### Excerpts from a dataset
-- -- --
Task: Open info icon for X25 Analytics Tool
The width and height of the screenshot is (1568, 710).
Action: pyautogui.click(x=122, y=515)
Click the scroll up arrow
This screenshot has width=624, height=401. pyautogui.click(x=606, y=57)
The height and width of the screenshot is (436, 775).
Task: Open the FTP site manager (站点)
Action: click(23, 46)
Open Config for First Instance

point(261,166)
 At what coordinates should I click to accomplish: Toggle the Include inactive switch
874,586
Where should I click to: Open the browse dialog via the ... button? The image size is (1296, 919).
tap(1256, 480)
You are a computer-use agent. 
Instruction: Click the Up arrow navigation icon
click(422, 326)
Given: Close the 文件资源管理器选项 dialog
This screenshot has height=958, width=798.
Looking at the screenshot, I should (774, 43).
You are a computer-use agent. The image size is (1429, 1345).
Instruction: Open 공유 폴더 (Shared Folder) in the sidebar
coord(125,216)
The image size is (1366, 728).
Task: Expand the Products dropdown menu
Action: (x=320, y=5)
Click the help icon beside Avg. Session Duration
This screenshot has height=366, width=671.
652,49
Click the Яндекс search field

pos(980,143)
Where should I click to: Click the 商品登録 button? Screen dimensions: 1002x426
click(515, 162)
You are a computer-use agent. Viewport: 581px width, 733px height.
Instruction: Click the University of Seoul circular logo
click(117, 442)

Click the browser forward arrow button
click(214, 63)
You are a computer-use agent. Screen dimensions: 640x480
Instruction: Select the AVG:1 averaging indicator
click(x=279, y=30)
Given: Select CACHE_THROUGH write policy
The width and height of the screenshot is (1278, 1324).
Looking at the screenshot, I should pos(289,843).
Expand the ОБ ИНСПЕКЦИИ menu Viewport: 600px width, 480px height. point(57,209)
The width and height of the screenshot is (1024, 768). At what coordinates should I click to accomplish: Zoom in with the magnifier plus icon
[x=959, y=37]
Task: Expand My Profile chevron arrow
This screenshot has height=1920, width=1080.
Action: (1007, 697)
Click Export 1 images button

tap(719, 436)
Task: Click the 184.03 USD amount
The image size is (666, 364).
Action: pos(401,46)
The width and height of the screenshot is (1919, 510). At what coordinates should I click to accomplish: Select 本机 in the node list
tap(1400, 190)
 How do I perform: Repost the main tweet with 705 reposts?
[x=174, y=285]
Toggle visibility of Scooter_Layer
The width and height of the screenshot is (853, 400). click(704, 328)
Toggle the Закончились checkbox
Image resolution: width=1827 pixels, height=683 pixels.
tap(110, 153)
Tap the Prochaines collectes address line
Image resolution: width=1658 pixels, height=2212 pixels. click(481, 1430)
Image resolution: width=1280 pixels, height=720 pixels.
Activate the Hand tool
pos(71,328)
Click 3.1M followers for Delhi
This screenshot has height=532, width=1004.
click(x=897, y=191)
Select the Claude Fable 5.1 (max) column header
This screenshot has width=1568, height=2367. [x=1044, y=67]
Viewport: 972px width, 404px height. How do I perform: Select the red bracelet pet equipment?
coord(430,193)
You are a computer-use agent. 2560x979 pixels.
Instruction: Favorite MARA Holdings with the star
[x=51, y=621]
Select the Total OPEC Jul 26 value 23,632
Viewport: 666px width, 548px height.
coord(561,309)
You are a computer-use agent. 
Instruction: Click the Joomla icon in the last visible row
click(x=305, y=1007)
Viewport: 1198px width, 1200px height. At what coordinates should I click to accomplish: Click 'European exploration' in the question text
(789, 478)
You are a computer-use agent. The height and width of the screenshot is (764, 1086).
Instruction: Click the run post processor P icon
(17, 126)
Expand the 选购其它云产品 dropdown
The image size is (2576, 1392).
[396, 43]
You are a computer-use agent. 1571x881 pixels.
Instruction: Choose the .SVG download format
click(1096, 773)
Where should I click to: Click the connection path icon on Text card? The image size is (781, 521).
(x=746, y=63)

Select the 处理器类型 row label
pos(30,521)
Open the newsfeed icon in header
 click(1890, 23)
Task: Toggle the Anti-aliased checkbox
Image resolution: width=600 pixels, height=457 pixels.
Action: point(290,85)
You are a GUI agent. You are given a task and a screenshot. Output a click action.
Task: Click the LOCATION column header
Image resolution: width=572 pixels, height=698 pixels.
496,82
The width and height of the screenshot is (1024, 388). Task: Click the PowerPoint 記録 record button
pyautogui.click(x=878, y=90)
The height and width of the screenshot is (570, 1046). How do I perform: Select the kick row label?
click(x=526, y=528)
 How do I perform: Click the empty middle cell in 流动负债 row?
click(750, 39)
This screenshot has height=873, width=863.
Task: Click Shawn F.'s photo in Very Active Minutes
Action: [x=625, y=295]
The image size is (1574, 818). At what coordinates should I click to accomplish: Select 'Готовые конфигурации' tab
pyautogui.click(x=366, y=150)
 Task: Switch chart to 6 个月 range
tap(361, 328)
-- -- --
Repeat every record, exactly as written.

### OUTPUT FOR THIS EXERCISE
Task: Open info icon for X25 Analytics Tool
The width and height of the screenshot is (1568, 710).
Action: pyautogui.click(x=122, y=515)
Click the scroll up arrow
This screenshot has width=624, height=401. pyautogui.click(x=606, y=57)
The height and width of the screenshot is (436, 775).
Task: Open the FTP site manager (站点)
Action: click(23, 46)
Open Config for First Instance

point(261,166)
 At what coordinates should I click to accomplish: Toggle the Include inactive switch
874,586
Where should I click to: Open the browse dialog via the ... button? The image size is (1296, 919).
tap(1256, 480)
You are a computer-use agent. 
Instruction: Click the Up arrow navigation icon
click(422, 326)
Given: Close the 文件资源管理器选项 dialog
This screenshot has height=958, width=798.
Looking at the screenshot, I should (774, 43).
You are a computer-use agent. The image size is (1429, 1345).
Instruction: Open 공유 폴더 (Shared Folder) in the sidebar
coord(125,216)
The image size is (1366, 728).
Task: Expand the Products dropdown menu
Action: (x=320, y=5)
Click the help icon beside Avg. Session Duration
This screenshot has height=366, width=671.
652,49
Click the Яндекс search field

pos(980,143)
Where should I click to: Click the 商品登録 button? Screen dimensions: 1002x426
click(515, 162)
You are a computer-use agent. Viewport: 581px width, 733px height.
Instruction: Click the University of Seoul circular logo
click(117, 442)

Click the browser forward arrow button
click(214, 63)
You are a computer-use agent. Screen dimensions: 640x480
Instruction: Select the AVG:1 averaging indicator
click(x=279, y=30)
Given: Select CACHE_THROUGH write policy
The width and height of the screenshot is (1278, 1324).
Looking at the screenshot, I should pos(289,843).
Expand the ОБ ИНСПЕКЦИИ menu Viewport: 600px width, 480px height. point(57,209)
The width and height of the screenshot is (1024, 768). At what coordinates should I click to accomplish: Zoom in with the magnifier plus icon
[x=959, y=37]
Task: Expand My Profile chevron arrow
This screenshot has height=1920, width=1080.
Action: (1007, 697)
Click Export 1 images button

tap(719, 436)
Task: Click the 184.03 USD amount
The image size is (666, 364).
Action: pos(401,46)
The width and height of the screenshot is (1919, 510). At what coordinates should I click to accomplish: Select 本机 in the node list
tap(1400, 190)
 How do I perform: Repost the main tweet with 705 reposts?
[x=174, y=285]
Toggle visibility of Scooter_Layer
The width and height of the screenshot is (853, 400). click(704, 328)
Toggle the Закончились checkbox
Image resolution: width=1827 pixels, height=683 pixels.
tap(110, 153)
Tap the Prochaines collectes address line
Image resolution: width=1658 pixels, height=2212 pixels. click(481, 1430)
Image resolution: width=1280 pixels, height=720 pixels.
Activate the Hand tool
pos(71,328)
Click 3.1M followers for Delhi
This screenshot has height=532, width=1004.
click(x=897, y=191)
Select the Claude Fable 5.1 (max) column header
This screenshot has width=1568, height=2367. [x=1044, y=67]
Viewport: 972px width, 404px height. How do I perform: Select the red bracelet pet equipment?
coord(430,193)
You are a computer-use agent. 2560x979 pixels.
Instruction: Favorite MARA Holdings with the star
[x=51, y=621]
Select the Total OPEC Jul 26 value 23,632
Viewport: 666px width, 548px height.
coord(561,309)
You are a computer-use agent. 
Instruction: Click the Joomla icon in the last visible row
click(x=305, y=1007)
Viewport: 1198px width, 1200px height. At what coordinates should I click to accomplish: Click 'European exploration' in the question text
(789, 478)
You are a computer-use agent. The height and width of the screenshot is (764, 1086).
Instruction: Click the run post processor P icon
(17, 126)
Expand the 选购其它云产品 dropdown
The image size is (2576, 1392).
[396, 43]
You are a computer-use agent. 1571x881 pixels.
Instruction: Choose the .SVG download format
click(1096, 773)
Where should I click to: Click the connection path icon on Text card? The image size is (781, 521).
(x=746, y=63)

Select the 处理器类型 row label
pos(30,521)
Open the newsfeed icon in header
 click(1890, 23)
Task: Toggle the Anti-aliased checkbox
Image resolution: width=600 pixels, height=457 pixels.
Action: point(290,85)
You are a GUI agent. You are given a task and a screenshot. Output a click action.
Task: Click the LOCATION column header
Image resolution: width=572 pixels, height=698 pixels.
496,82
The width and height of the screenshot is (1024, 388). Task: Click the PowerPoint 記録 record button
pyautogui.click(x=878, y=90)
The height and width of the screenshot is (570, 1046). How do I perform: Select the kick row label?
click(x=526, y=528)
 How do I perform: Click the empty middle cell in 流动负债 row?
click(750, 39)
This screenshot has height=873, width=863.
Task: Click Shawn F.'s photo in Very Active Minutes
Action: [x=625, y=295]
The image size is (1574, 818). At what coordinates should I click to accomplish: Select 'Готовые конфигурации' tab
pyautogui.click(x=366, y=150)
 Task: Switch chart to 6 个月 range
tap(361, 328)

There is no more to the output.